Policymakers are quickly coming to the same conclusion. In June, 2021, then Vice Chair for Supervision Randal Quarles suggested that CBDCs were an unfortunate fad like “parachute pants” that would be “puzzling or embarrassing” in hindsight. Similarly, Federal Reserve Governor Christopher Waller called CBDC “a solution in search of a problem.”

Given the high stakes, it is important we get this right, which is why ABA supports the Federal Reserve’s thoughtful and considered approach. The Federal Reserve’s discussion paper takes a balanced view of the opportunities and risks associated with issuing a CBDC in the United States. The discussion paper also sets an appropriately high bar for action on a CBDC. We believe that the Federal Reserve should not move forward without a clear analysis that shows the benefits of issuing a CBDC outweigh the risks and that doing so would not create adverse impacts on consumers, markets, or the economy. This analysis must necessarily take into account whether a CBDC is the most effective way to realize these benefits. We share the Federal Reserve’s view that the introduction of any CBDC should be subject to Congressional approval in the form of an authorizing law.

The recent Executive Order on Digital Assets places an increased focus on CBDC. While much of the executive order calls on federal agencies to assess the expanding marketplace of digital assets before recommending new rules, we are concerned that it clearly directs federal agencies to begin pursuing a CBDC even before determining whether a U.S. CBDC is actually “in the national interest” as the order also requires. Secretary Yellen recently commented on this work, noting that “issuing a CBDC would likely present a major design and engineering challenge that would require years of development, not months.”

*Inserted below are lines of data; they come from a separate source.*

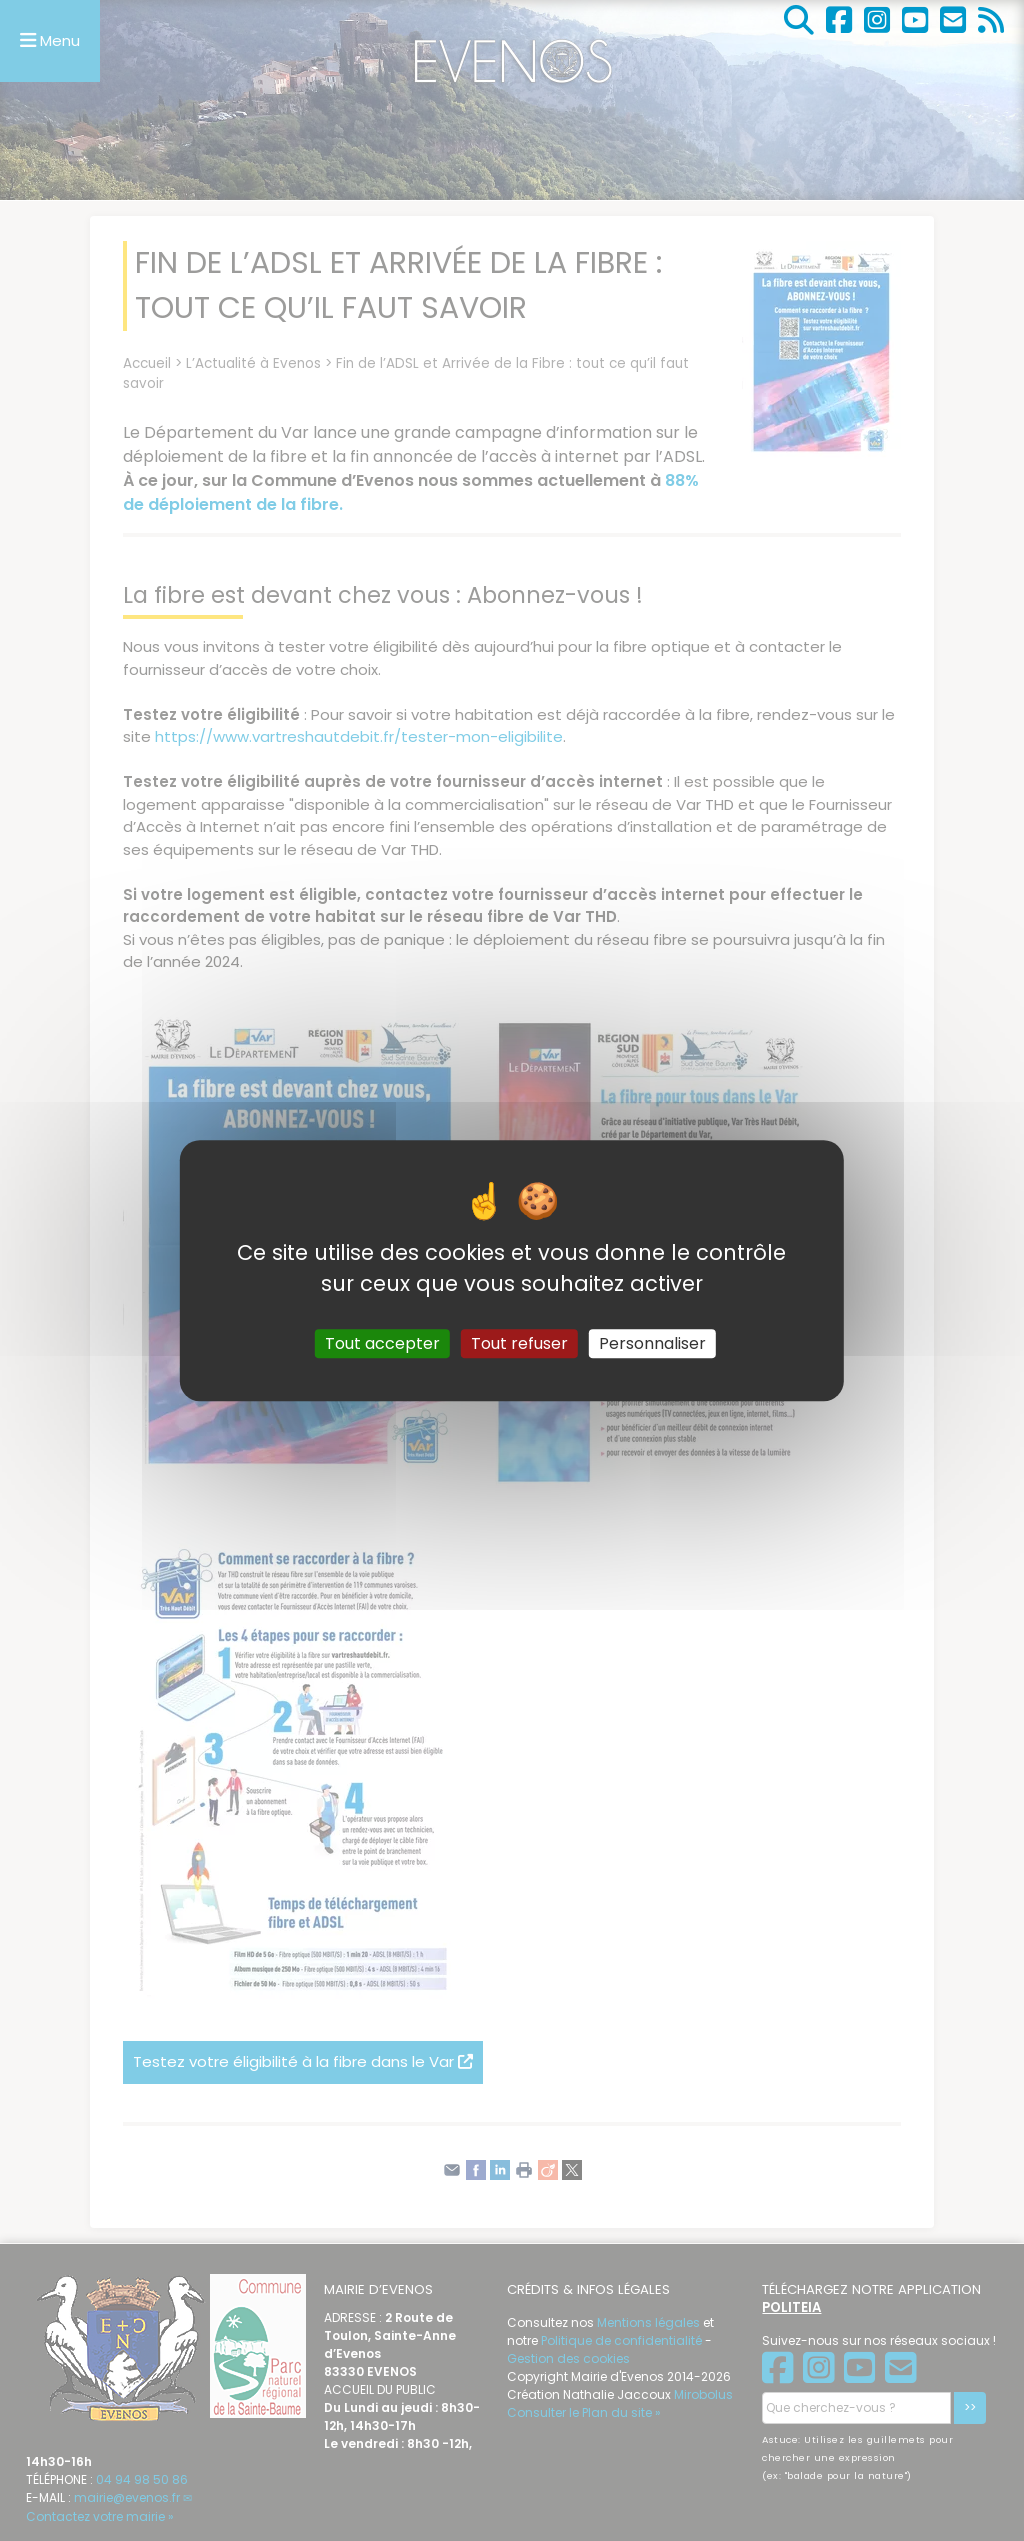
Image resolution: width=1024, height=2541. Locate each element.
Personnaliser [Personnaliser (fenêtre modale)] (652, 1343)
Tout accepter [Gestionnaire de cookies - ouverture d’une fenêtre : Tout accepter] (382, 1343)
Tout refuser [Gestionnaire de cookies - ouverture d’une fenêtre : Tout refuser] (519, 1343)
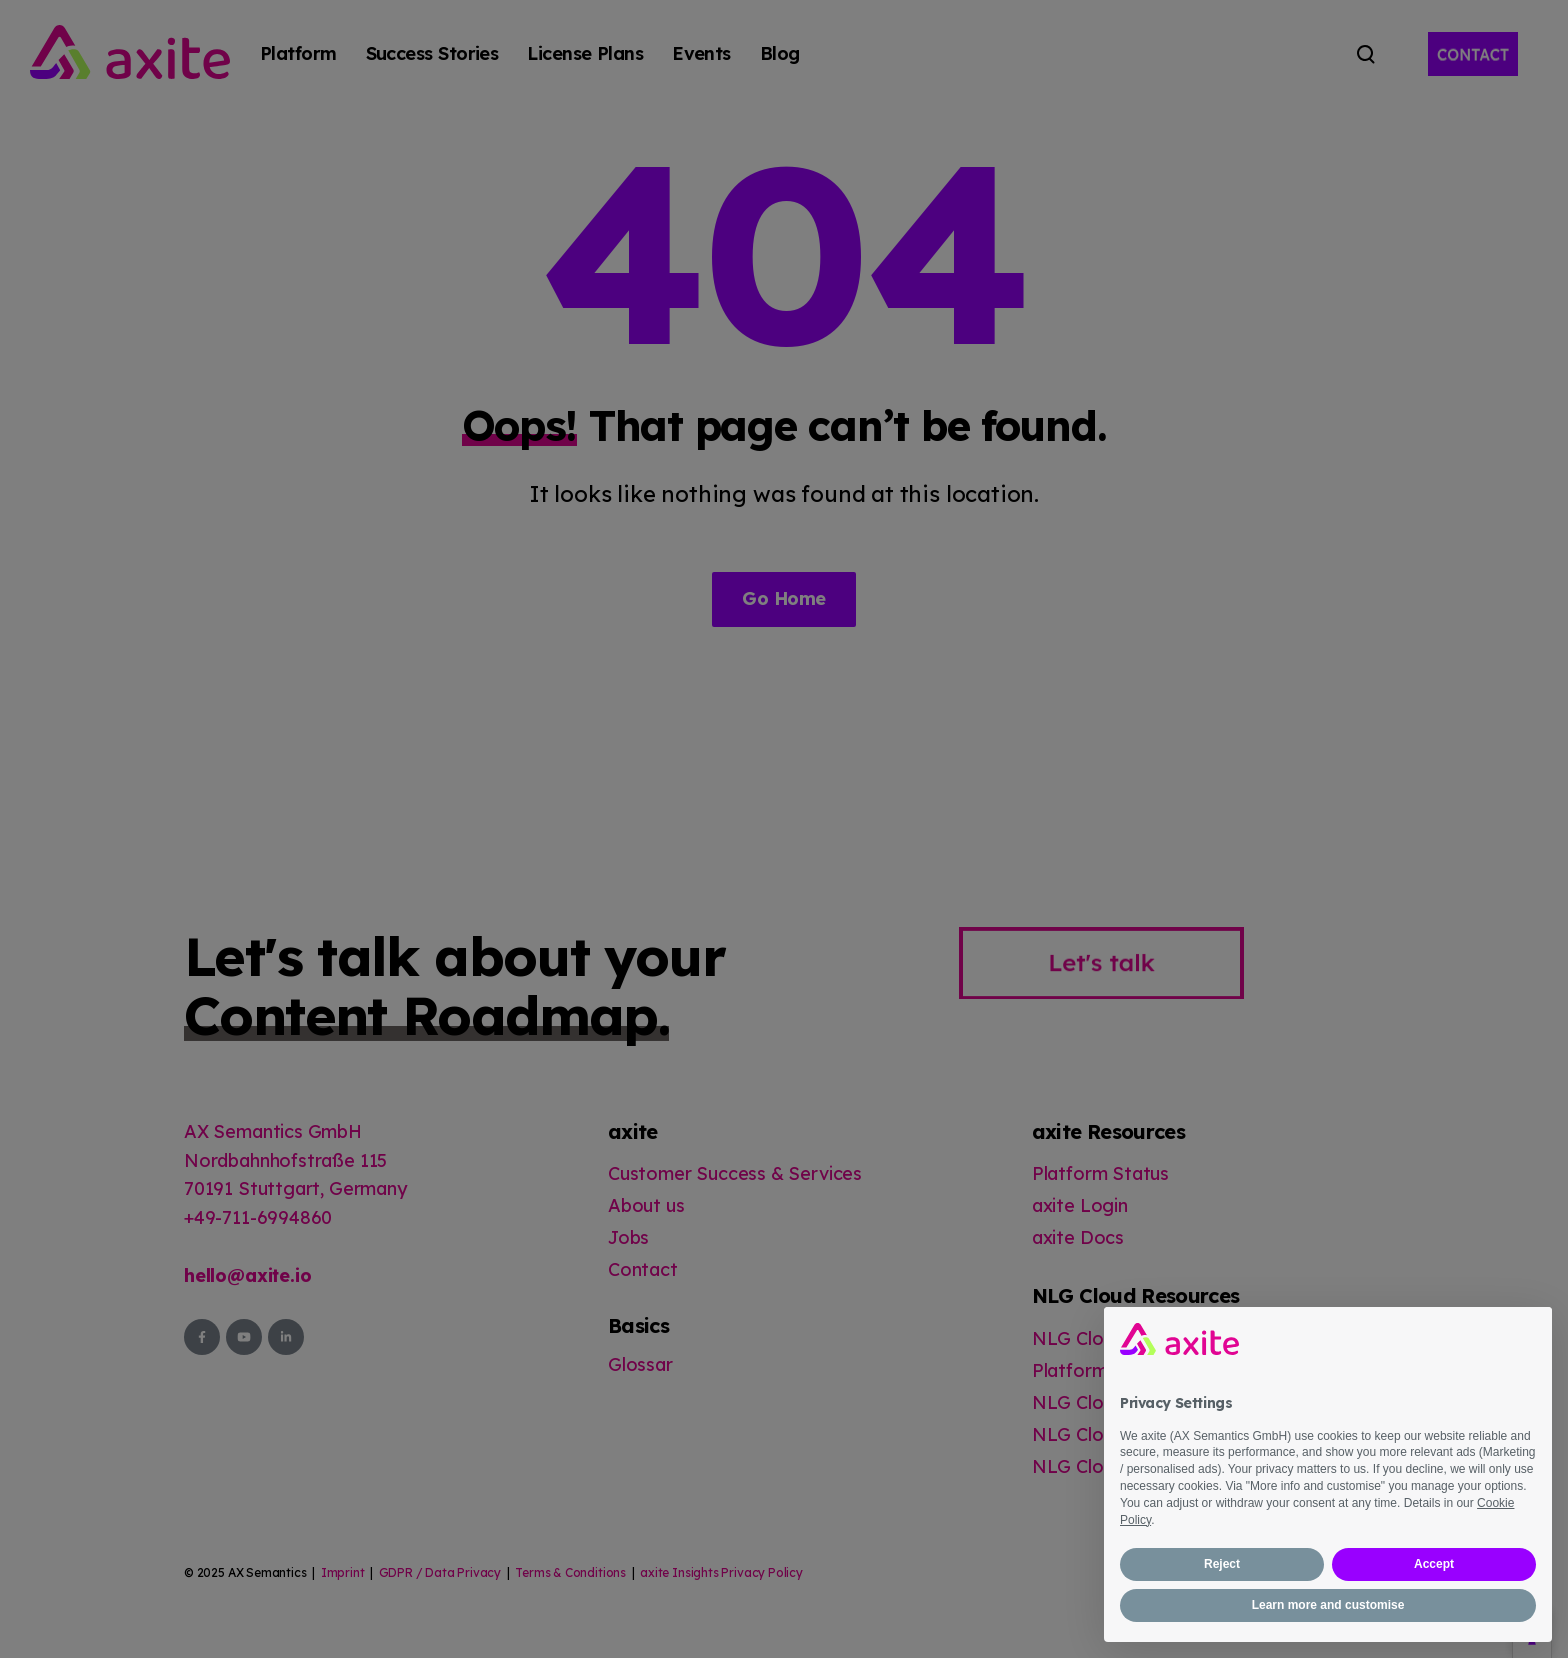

We look forward to engaging with the Federal Reserve and other policymakers as they consider the important questions raised in this discussion paper. The remainder of our response will expand on the following three themes:

  • Any potential benefits of a CBDC are uncertain and unlikely to be realized.
  • The costs of offering a CBDC are real and acute. The Federal Reserve’s discussion paper explores these but does not show the full extent to which they might impact our financial system and economy.
  • There are better ways to achieve our shared objectives that do not put our financial system or economy at risk.